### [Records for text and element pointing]

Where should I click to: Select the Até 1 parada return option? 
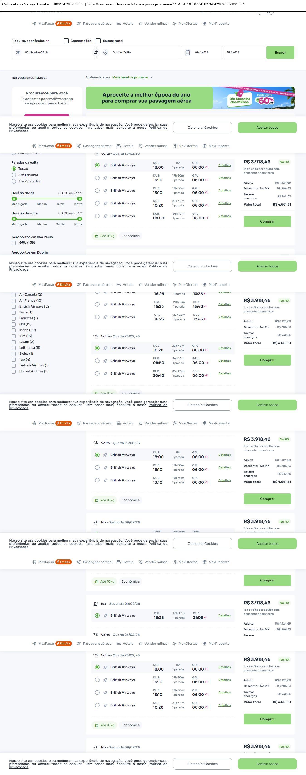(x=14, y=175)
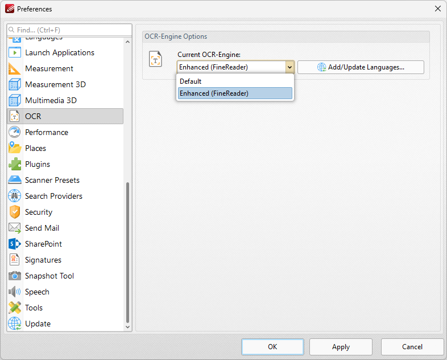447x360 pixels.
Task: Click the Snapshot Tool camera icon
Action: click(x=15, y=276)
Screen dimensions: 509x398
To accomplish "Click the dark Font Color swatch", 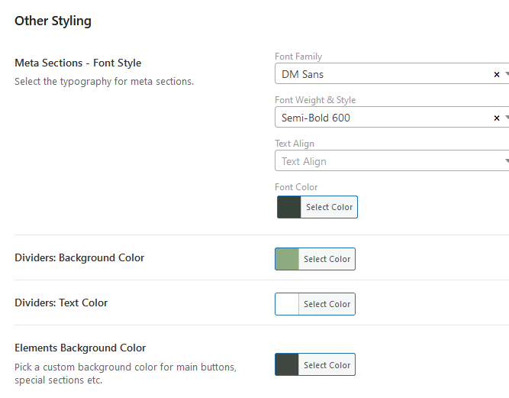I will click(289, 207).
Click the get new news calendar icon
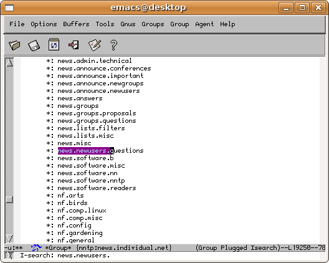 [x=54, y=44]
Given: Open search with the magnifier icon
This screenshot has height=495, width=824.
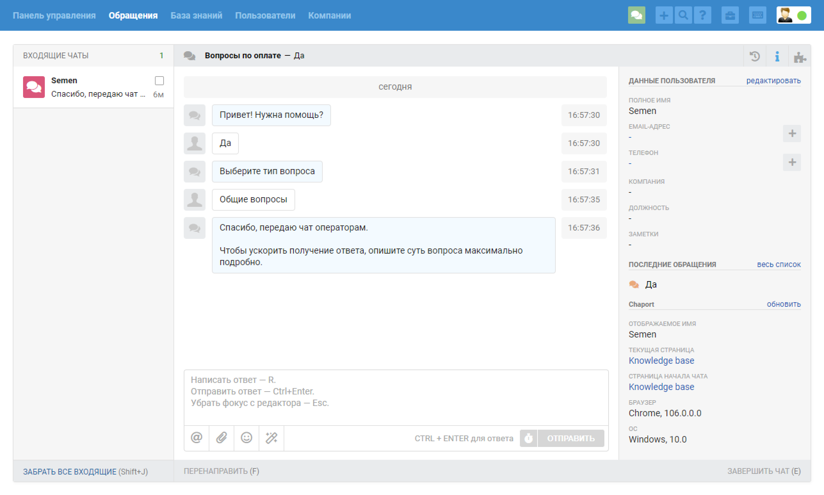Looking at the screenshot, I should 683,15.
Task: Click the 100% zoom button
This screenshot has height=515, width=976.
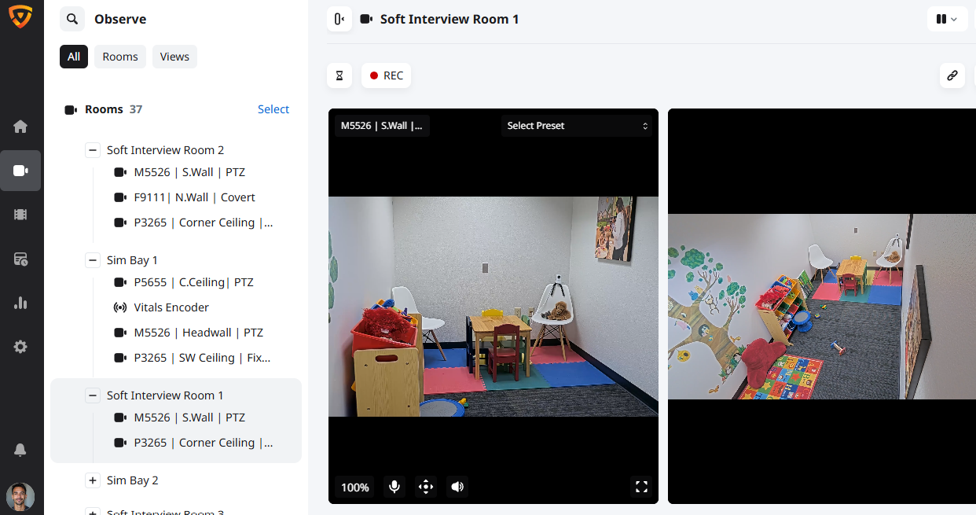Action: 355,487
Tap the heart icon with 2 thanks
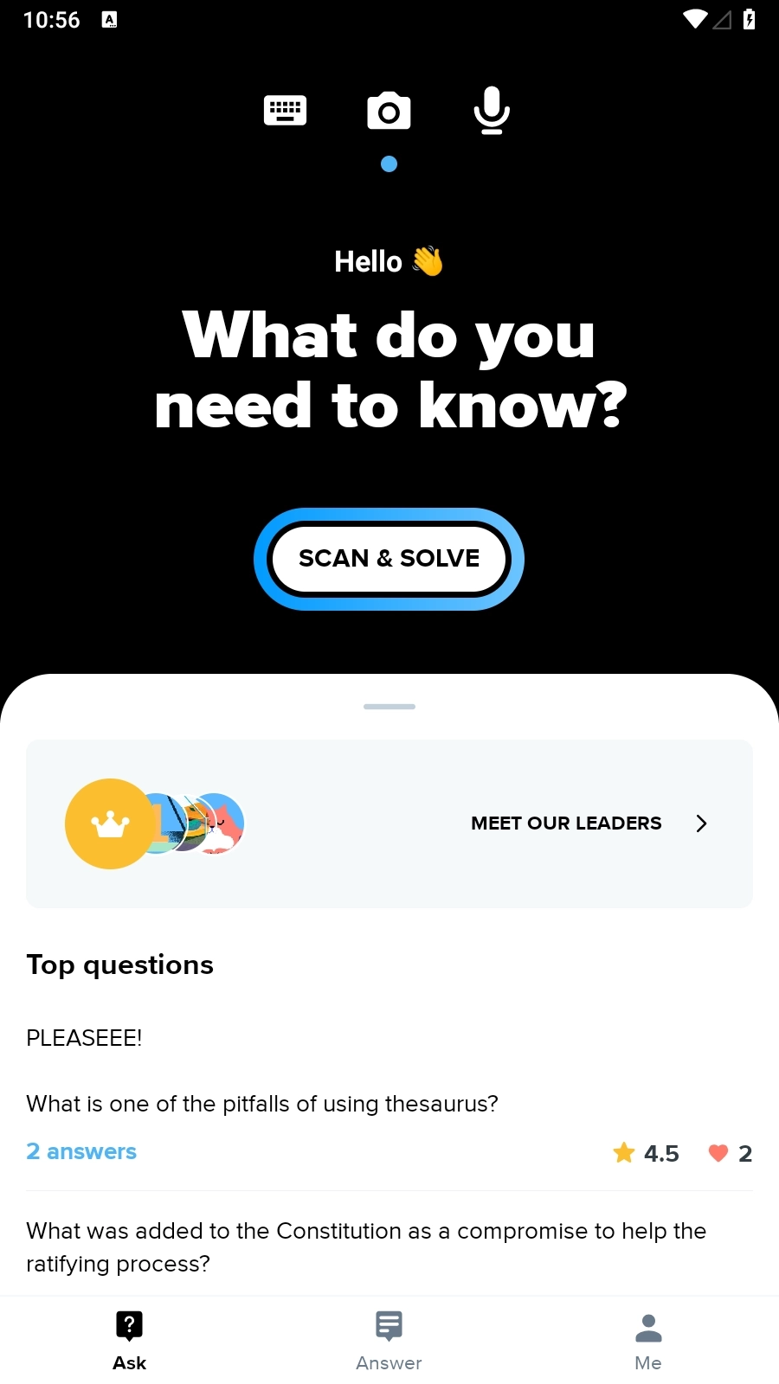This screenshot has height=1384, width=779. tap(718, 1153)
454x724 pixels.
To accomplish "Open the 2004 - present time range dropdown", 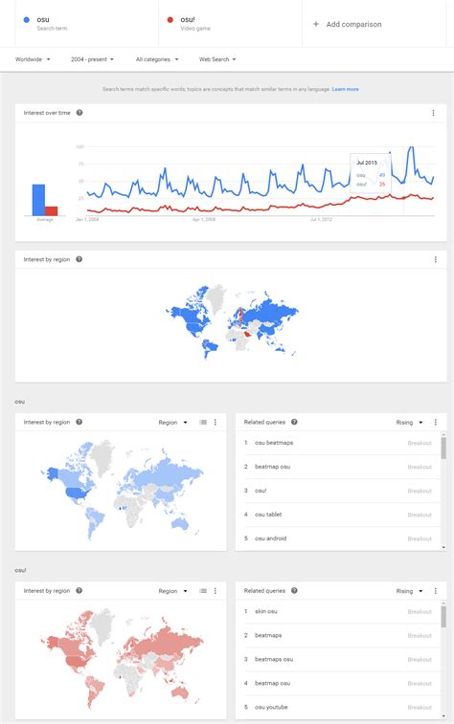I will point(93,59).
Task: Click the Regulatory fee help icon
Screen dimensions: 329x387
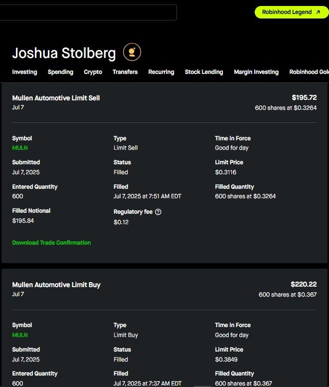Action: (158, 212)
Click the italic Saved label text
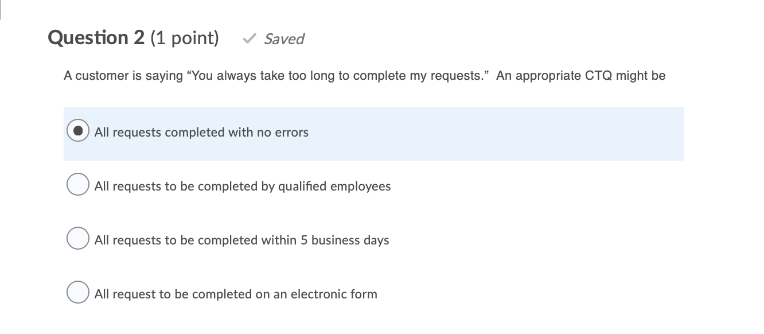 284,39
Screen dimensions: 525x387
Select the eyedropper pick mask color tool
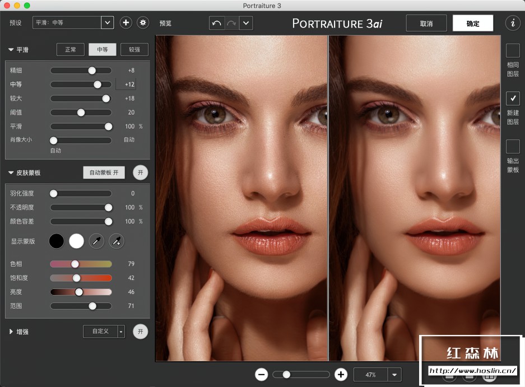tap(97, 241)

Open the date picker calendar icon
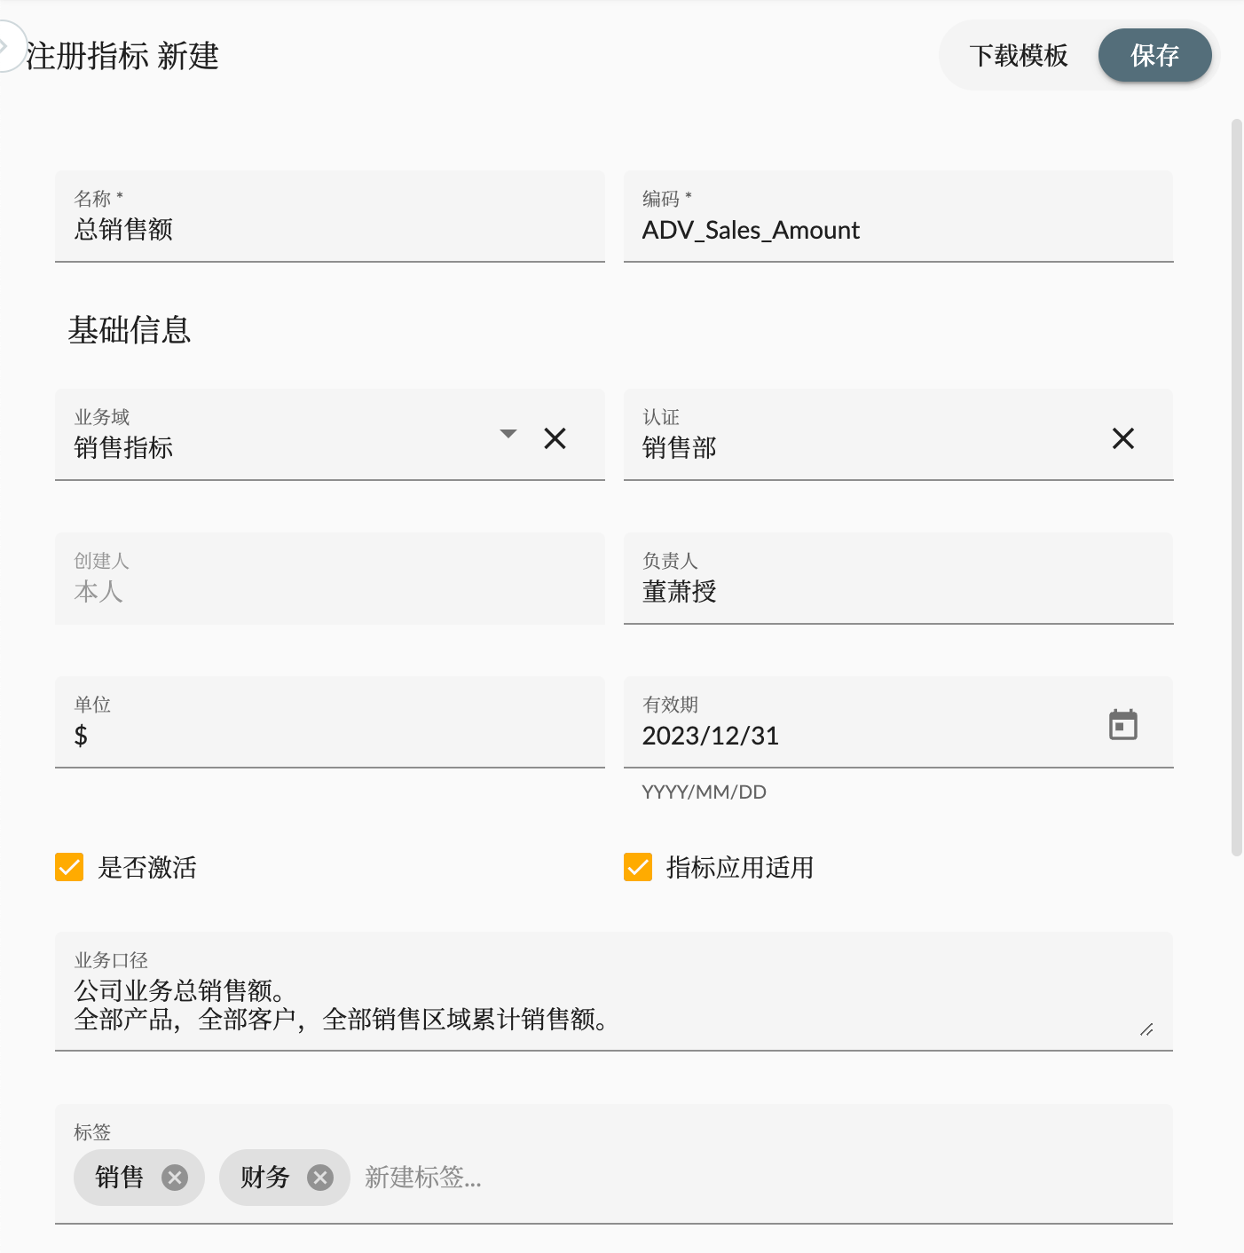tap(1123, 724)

### [What is required]
Please output the records as a Markdown table with the columns No. and Line, from the line with "Task: Click the Regulatory fee help icon" up to and including the final line of the records. Skip blank lines and leave the pictures out.

### [Exercise result]
| No. | Line |
|---|---|
| 1 | Task: Click the Regulatory fee help icon |
| 2 | Screen dimensions: 329x387 |
| 3 | Action: (158, 212) |
| 4 | Click the italic Saved label text |
| 5 |  284,39 |
| 6 | Screen dimensions: 525x387 |
| 7 | Select the eyedropper pick mask color tool |
| 8 | tap(97, 241) |
| 9 | Open the date picker calendar icon |
| 10 | tap(1123, 724) |